My mother and my father fought so much during the political turbulence. I was always on my mother’s side. Why couldn’t my father try to not say things that hurt my mother? But when I wrote the book I started to see how any honest man he was, what a kind man he was. When he gave eggs to his coworkers, I could really see now that he was a wonderful generous man, who would give the shirt on his back to anyone even though he didn’t have much. And I respect and love him now more as a human being.
As a child you always felt that whatever happened, you always look at your mother like she’s a goddess. She will find a way. But when you write your story, you discover that was not the case. She didn’t know what she was doing. But she had this desperation to do anything to keep the family afloat. She found a way—it was impossible, and yet she got my sisters and me out of it. I was in awe. Now that I’m a grown human being myself and have walked through six decades of my own life, I have so much awe and admiration for my parents.
It was quite a journey to relive the second life. But I am really glad that I did it.
HMM: Reading about the Cultural Revolution right now, in this time when the US political landscape is in a different kind of turmoil, made me think a lot about how the political impacts the personal realms—often in very devastating ways and often especially for women. What do you hope readers will take away from Once Our Lives?
QSS: The rest of the world did not know what was going in China, and now we kind of know everything. Somewhere there’s always war, revolution, chaos, violence. As long as there are humans, these things are not avoidable. Yet we also have happiness, love, cohesion–it’s a spectrum. Our lives can always go up and then down. But love is what can always help us overcome anything. It’s like a floating island where we know we will not be drowned. It’s hard. But I want my readers to find love and to understand that you can do anything
I think it’s important for women to come together; that’s another way to overcome a bad situation. My family was my mother and us four—if we were not united and seated together, especially when my father was in prison, we would not have succeeded. Strength comes from not one person, but from a leader, and from helping each other out. It doesn’t matter what’s happening. No one knows us better than our selves – we know our bodies, minds, our needs. People are stronger than they think.
If you told me to read this story, and ask me if I want to live such a life, I’d say why would I choose such a life? And yet we are capable of living through really, really hard times. Yet we live. And when you’re done with it, you’ll look back and say to yourself Wow! We might not choose those extraordinary moments, but when faced with such a situation, be strong. I want to give people who are suffering some hope. They can do it. We are stronger than we think.
And I’m thinking of the Asian angle now. There have been so many Asian hate crimes, but I hope that my book will help the American people understand that Asian people struggle, too. They work hard, they go through injustice. I hope this book helps to humanize Asian populations for Western readers.

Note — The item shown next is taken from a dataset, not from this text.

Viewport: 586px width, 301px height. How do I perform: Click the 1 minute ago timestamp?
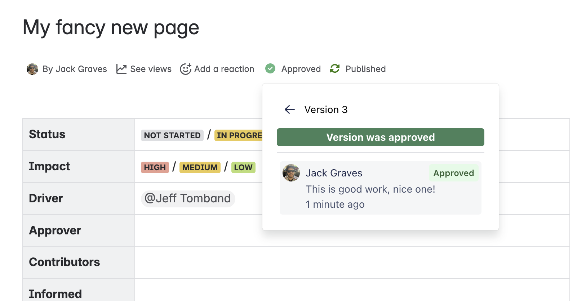(x=335, y=204)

“There have been so many Asian hate crimes, but I hope that my book will help the American people understand that Asian people struggle, too.” —Qin Sun Stubi
HMM: How or where do you find support for writing? Who are your first readers?
QSS: I’ve been lucky to have supportive editors and publishers. I’ve been a newspaper columnist for 15 years. I became a columnist after I started writing this book, and it has definitely helped me to pull my thoughts together. I’m grateful to the published of The Santa Monica Star. She gave me my platform, and I have a lot of people in Santa Monica who write to me and tell me how much they love certain columns.

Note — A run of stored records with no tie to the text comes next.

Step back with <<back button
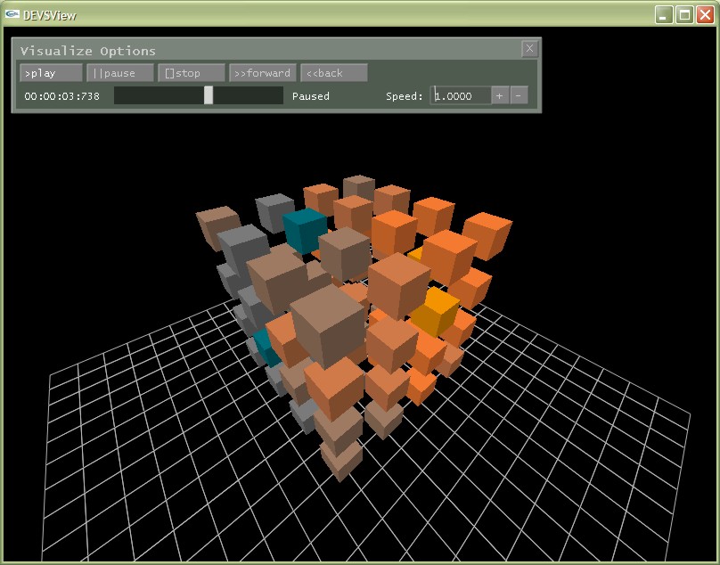 (333, 73)
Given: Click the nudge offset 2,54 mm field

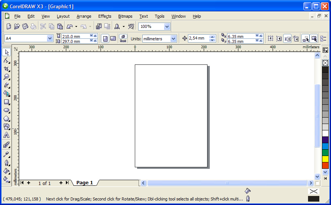Looking at the screenshot, I should (198, 38).
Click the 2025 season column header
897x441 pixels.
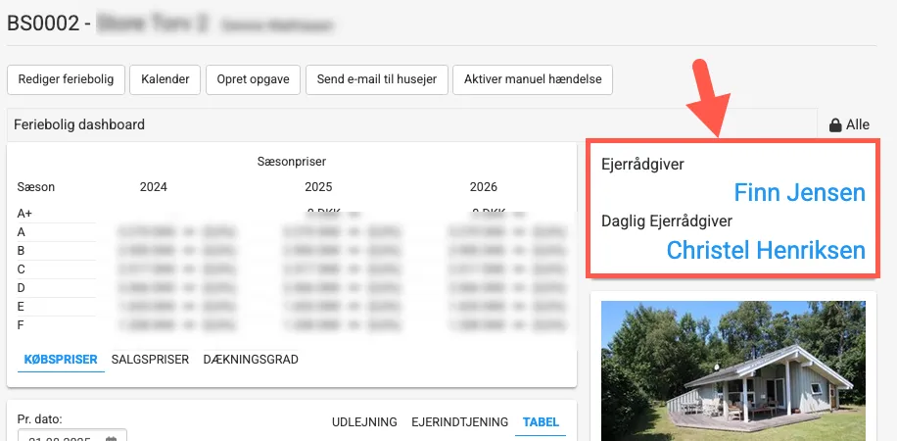(318, 186)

I also got a short story published in England, in a magazine for immigrants and refugees. The publisher has been very supportive of me, and I’ve also had my writing published by Grand magazine, for grandparents, and they have been very supportive of my career.
Last and not least, family, friends, and most outstanding, my husband, Mark Stubis. He has been so supportive, encouraging me, and I’ve really felt he is my friend and my beacon and my love. And my children! My son Keaton Stubis, who is getting his PhD. in mathematics, and my daughter Halley, who was named after the comet, and is currently galley director at the oldest artist’s coop in Washington, D.C. She did all my posters and ads – she designed a bookmark to go with the book, which is beautiful. Through my children I gained a childhood – it made me very happy. And my shelter dog, Banjo! When there was no one else around, I would tell him stories.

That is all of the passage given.